== EXERCISE MATERIAL ==

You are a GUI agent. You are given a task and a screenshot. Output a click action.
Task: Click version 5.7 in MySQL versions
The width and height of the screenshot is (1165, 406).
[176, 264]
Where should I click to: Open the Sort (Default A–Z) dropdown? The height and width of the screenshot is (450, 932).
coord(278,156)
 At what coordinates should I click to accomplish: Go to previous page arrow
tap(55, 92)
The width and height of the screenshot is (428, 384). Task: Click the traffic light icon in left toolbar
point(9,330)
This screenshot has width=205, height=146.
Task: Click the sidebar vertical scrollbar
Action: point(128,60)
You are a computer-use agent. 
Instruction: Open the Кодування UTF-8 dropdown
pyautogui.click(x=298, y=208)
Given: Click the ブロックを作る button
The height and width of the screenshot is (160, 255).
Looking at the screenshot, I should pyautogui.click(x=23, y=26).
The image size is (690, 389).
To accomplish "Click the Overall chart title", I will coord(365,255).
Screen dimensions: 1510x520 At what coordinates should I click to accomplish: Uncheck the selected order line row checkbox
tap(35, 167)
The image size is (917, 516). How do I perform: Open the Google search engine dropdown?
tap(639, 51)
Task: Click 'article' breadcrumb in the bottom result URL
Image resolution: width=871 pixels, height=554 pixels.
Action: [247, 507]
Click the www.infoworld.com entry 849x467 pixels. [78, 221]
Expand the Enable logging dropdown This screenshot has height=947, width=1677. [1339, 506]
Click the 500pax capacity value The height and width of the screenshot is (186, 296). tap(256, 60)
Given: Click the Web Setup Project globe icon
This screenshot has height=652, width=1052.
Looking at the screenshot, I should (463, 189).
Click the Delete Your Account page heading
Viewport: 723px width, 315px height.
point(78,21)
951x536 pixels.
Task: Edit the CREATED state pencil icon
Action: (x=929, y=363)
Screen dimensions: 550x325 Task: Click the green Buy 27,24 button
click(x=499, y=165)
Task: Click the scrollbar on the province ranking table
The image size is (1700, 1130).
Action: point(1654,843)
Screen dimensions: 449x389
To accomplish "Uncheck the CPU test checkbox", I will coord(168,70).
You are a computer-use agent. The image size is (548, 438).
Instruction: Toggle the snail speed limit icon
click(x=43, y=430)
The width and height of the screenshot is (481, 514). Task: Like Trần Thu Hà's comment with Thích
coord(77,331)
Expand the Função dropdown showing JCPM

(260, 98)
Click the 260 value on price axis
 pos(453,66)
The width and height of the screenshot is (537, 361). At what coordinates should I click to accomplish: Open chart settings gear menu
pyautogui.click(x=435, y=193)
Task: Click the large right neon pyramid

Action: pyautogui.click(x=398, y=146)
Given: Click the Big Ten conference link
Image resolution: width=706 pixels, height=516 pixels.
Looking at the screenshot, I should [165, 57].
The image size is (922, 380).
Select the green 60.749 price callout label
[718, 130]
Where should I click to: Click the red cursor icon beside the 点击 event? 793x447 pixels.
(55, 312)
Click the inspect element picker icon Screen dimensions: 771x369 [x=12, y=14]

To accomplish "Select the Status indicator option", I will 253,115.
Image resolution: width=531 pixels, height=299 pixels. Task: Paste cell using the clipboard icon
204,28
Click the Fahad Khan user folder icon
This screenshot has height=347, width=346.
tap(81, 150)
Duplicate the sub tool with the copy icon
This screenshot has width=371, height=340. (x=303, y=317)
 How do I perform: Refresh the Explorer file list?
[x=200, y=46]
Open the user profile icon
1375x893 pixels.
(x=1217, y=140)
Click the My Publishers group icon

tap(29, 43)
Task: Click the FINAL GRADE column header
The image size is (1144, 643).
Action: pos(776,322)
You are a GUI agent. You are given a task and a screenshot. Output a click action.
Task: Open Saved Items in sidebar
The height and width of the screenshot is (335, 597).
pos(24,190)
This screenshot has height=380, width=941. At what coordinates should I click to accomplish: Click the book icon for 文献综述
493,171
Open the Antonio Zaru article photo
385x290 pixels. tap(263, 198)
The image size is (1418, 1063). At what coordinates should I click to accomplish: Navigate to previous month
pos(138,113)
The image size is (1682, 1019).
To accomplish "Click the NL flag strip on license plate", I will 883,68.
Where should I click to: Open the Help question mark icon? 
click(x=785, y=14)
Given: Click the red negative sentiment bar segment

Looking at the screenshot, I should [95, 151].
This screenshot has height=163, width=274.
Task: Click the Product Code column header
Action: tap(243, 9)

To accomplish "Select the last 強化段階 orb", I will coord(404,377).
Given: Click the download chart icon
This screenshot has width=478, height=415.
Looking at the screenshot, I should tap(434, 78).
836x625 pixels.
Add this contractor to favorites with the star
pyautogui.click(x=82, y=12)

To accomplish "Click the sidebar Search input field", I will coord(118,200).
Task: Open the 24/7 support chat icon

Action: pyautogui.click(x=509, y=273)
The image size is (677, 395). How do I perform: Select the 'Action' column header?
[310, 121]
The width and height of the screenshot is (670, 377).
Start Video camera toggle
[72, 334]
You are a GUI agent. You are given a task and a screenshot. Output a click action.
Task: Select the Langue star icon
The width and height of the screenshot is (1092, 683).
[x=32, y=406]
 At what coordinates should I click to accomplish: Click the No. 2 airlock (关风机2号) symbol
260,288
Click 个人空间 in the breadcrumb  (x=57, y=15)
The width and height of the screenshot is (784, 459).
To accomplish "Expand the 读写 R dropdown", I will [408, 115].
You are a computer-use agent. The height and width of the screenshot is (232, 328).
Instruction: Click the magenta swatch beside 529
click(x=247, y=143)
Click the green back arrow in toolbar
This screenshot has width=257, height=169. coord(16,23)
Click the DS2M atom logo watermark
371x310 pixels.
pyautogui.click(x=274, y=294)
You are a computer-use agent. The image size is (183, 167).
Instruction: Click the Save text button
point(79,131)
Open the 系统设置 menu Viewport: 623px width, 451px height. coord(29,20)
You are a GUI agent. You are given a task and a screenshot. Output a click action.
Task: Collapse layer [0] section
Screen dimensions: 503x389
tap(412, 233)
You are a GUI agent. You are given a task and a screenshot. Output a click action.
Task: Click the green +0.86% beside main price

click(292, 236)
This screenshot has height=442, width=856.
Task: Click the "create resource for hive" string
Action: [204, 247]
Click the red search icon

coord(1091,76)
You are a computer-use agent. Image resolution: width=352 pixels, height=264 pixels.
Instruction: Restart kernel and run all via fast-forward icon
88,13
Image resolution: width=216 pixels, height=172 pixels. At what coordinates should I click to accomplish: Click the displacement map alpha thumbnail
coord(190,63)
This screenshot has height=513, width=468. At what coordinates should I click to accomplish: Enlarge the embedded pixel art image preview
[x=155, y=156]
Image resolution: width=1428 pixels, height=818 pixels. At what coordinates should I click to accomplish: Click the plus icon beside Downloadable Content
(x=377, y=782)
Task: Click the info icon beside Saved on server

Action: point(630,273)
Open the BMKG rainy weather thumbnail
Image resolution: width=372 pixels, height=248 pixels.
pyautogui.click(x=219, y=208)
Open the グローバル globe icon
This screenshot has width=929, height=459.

===

= ABOUT THIS TASK =
Write down every record shown above precisely.

= SOLUTION FOR THIS TASK =
You are a GUI agent. You are given a task and a screenshot. Output a click action.
Task: Click version 5.7 in MySQL versions
The width and height of the screenshot is (1165, 406).
[176, 264]
Where should I click to: Open the Sort (Default A–Z) dropdown? The height and width of the screenshot is (450, 932).
coord(278,156)
 At what coordinates should I click to accomplish: Go to previous page arrow
tap(55, 92)
The width and height of the screenshot is (428, 384). Task: Click the traffic light icon in left toolbar
point(9,330)
This screenshot has width=205, height=146.
Task: Click the sidebar vertical scrollbar
Action: point(128,60)
You are a computer-use agent. 
Instruction: Open the Кодування UTF-8 dropdown
pyautogui.click(x=298, y=208)
Given: Click the ブロックを作る button
The height and width of the screenshot is (160, 255).
Looking at the screenshot, I should pyautogui.click(x=23, y=26).
The image size is (690, 389).
To accomplish "Click the Overall chart title", I will coord(365,255).
Screen dimensions: 1510x520 At what coordinates should I click to accomplish: Uncheck the selected order line row checkbox
tap(35, 167)
The image size is (917, 516). How do I perform: Open the Google search engine dropdown?
tap(639, 51)
Task: Click 'article' breadcrumb in the bottom result URL
Image resolution: width=871 pixels, height=554 pixels.
Action: [247, 507]
Click the www.infoworld.com entry 849x467 pixels. [78, 221]
Expand the Enable logging dropdown This screenshot has height=947, width=1677. [1339, 506]
Click the 500pax capacity value The height and width of the screenshot is (186, 296). tap(256, 60)
Given: Click the Web Setup Project globe icon
This screenshot has height=652, width=1052.
Looking at the screenshot, I should (463, 189).
Click the Delete Your Account page heading
Viewport: 723px width, 315px height.
point(78,21)
951x536 pixels.
Task: Edit the CREATED state pencil icon
Action: (x=929, y=363)
Screen dimensions: 550x325 Task: Click the green Buy 27,24 button
click(x=499, y=165)
Task: Click the scrollbar on the province ranking table
The image size is (1700, 1130).
Action: point(1654,843)
Screen dimensions: 449x389
To accomplish "Uncheck the CPU test checkbox", I will coord(168,70).
You are a computer-use agent. The image size is (548, 438).
Instruction: Toggle the snail speed limit icon
click(x=43, y=430)
The width and height of the screenshot is (481, 514). Task: Like Trần Thu Hà's comment with Thích
coord(77,331)
Expand the Função dropdown showing JCPM

(260, 98)
Click the 260 value on price axis
 pos(453,66)
The width and height of the screenshot is (537, 361). At what coordinates should I click to accomplish: Open chart settings gear menu
pyautogui.click(x=435, y=193)
Task: Click the large right neon pyramid

Action: pyautogui.click(x=398, y=146)
Given: Click the Big Ten conference link
Image resolution: width=706 pixels, height=516 pixels.
Looking at the screenshot, I should [165, 57].
The image size is (922, 380).
Select the green 60.749 price callout label
[718, 130]
Where should I click to: Click the red cursor icon beside the 点击 event? 793x447 pixels.
(55, 312)
Click the inspect element picker icon Screen dimensions: 771x369 [x=12, y=14]

To accomplish "Select the Status indicator option", I will 253,115.
Image resolution: width=531 pixels, height=299 pixels. Task: Paste cell using the clipboard icon
204,28
Click the Fahad Khan user folder icon
This screenshot has height=347, width=346.
tap(81, 150)
Duplicate the sub tool with the copy icon
This screenshot has width=371, height=340. (x=303, y=317)
 How do I perform: Refresh the Explorer file list?
[x=200, y=46]
Open the user profile icon
1375x893 pixels.
(x=1217, y=140)
Click the My Publishers group icon

tap(29, 43)
Task: Click the FINAL GRADE column header
The image size is (1144, 643).
Action: pos(776,322)
You are a GUI agent. You are given a task and a screenshot. Output a click action.
Task: Open Saved Items in sidebar
The height and width of the screenshot is (335, 597).
pos(24,190)
This screenshot has height=380, width=941. At what coordinates should I click to accomplish: Click the book icon for 文献综述
493,171
Open the Antonio Zaru article photo
385x290 pixels. tap(263, 198)
The image size is (1418, 1063). At what coordinates should I click to accomplish: Navigate to previous month
pos(138,113)
The image size is (1682, 1019).
To accomplish "Click the NL flag strip on license plate", I will 883,68.
Where should I click to: Open the Help question mark icon? 
click(x=785, y=14)
Given: Click the red negative sentiment bar segment

Looking at the screenshot, I should [95, 151].
This screenshot has height=163, width=274.
Task: Click the Product Code column header
Action: tap(243, 9)

To accomplish "Select the last 強化段階 orb", I will coord(404,377).
Given: Click the download chart icon
This screenshot has width=478, height=415.
Looking at the screenshot, I should tap(434, 78).
836x625 pixels.
Add this contractor to favorites with the star
pyautogui.click(x=82, y=12)

To accomplish "Click the sidebar Search input field", I will coord(118,200).
Task: Open the 24/7 support chat icon

Action: pyautogui.click(x=509, y=273)
The image size is (677, 395). How do I perform: Select the 'Action' column header?
[310, 121]
The width and height of the screenshot is (670, 377).
Start Video camera toggle
[72, 334]
You are a GUI agent. You are given a task and a screenshot. Output a click action.
Task: Select the Langue star icon
The width and height of the screenshot is (1092, 683).
[x=32, y=406]
 At what coordinates should I click to accomplish: Click the No. 2 airlock (关风机2号) symbol
260,288
Click 个人空间 in the breadcrumb  (x=57, y=15)
The width and height of the screenshot is (784, 459).
To accomplish "Expand the 读写 R dropdown", I will [408, 115].
You are a computer-use agent. The height and width of the screenshot is (232, 328).
Instruction: Click the magenta swatch beside 529
click(x=247, y=143)
Click the green back arrow in toolbar
This screenshot has width=257, height=169. coord(16,23)
Click the DS2M atom logo watermark
371x310 pixels.
pyautogui.click(x=274, y=294)
You are a computer-use agent. The image size is (183, 167).
Instruction: Click the Save text button
point(79,131)
Open the 系统设置 menu Viewport: 623px width, 451px height. coord(29,20)
You are a GUI agent. You are given a task and a screenshot. Output a click action.
Task: Collapse layer [0] section
Screen dimensions: 503x389
tap(412, 233)
You are a GUI agent. You are given a task and a screenshot. Output a click action.
Task: Click the green +0.86% beside main price

click(292, 236)
This screenshot has height=442, width=856.
Task: Click the "create resource for hive" string
Action: [204, 247]
Click the red search icon

coord(1091,76)
You are a computer-use agent. Image resolution: width=352 pixels, height=264 pixels.
Instruction: Restart kernel and run all via fast-forward icon
88,13
Image resolution: width=216 pixels, height=172 pixels. At what coordinates should I click to accomplish: Click the displacement map alpha thumbnail
coord(190,63)
This screenshot has height=513, width=468. At what coordinates should I click to accomplish: Enlarge the embedded pixel art image preview
[x=155, y=156]
Image resolution: width=1428 pixels, height=818 pixels. At what coordinates should I click to accomplish: Click the plus icon beside Downloadable Content
(x=377, y=782)
Task: Click the info icon beside Saved on server

Action: point(630,273)
Open the BMKG rainy weather thumbnail
Image resolution: width=372 pixels, height=248 pixels.
pyautogui.click(x=219, y=208)
Open the グローバル globe icon
This screenshot has width=929, height=459.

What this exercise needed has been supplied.